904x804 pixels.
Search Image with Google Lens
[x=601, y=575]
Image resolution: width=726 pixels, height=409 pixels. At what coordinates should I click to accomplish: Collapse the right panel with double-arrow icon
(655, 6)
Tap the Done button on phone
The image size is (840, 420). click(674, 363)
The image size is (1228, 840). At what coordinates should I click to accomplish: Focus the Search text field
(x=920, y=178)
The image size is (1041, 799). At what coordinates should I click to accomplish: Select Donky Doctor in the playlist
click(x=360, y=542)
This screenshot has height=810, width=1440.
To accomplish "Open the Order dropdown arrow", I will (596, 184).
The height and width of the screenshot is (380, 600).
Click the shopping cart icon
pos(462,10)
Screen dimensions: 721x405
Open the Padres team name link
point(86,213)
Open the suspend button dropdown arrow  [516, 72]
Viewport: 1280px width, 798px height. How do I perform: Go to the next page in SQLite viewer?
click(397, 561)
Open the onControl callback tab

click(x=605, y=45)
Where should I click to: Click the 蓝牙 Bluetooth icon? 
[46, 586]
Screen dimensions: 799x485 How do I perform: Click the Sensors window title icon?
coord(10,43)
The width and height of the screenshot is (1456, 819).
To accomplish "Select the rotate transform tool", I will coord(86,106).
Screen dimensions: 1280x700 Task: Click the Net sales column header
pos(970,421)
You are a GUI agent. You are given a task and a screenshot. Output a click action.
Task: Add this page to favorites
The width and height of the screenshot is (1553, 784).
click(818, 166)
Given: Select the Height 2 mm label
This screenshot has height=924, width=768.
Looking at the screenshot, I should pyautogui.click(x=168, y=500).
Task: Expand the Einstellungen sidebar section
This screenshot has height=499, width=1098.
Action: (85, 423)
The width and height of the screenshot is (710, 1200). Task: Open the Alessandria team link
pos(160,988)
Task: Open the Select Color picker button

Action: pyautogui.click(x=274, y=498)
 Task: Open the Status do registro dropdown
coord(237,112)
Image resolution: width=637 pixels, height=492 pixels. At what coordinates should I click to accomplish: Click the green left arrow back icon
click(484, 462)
+++
Requirements
Identify each line in the records above that contains the word "will", and copy those lines in full.

Solution for this problem
To accomplish "Open the Order dropdown arrow", I will (596, 184).
To accomplish "Select the rotate transform tool", I will coord(86,106).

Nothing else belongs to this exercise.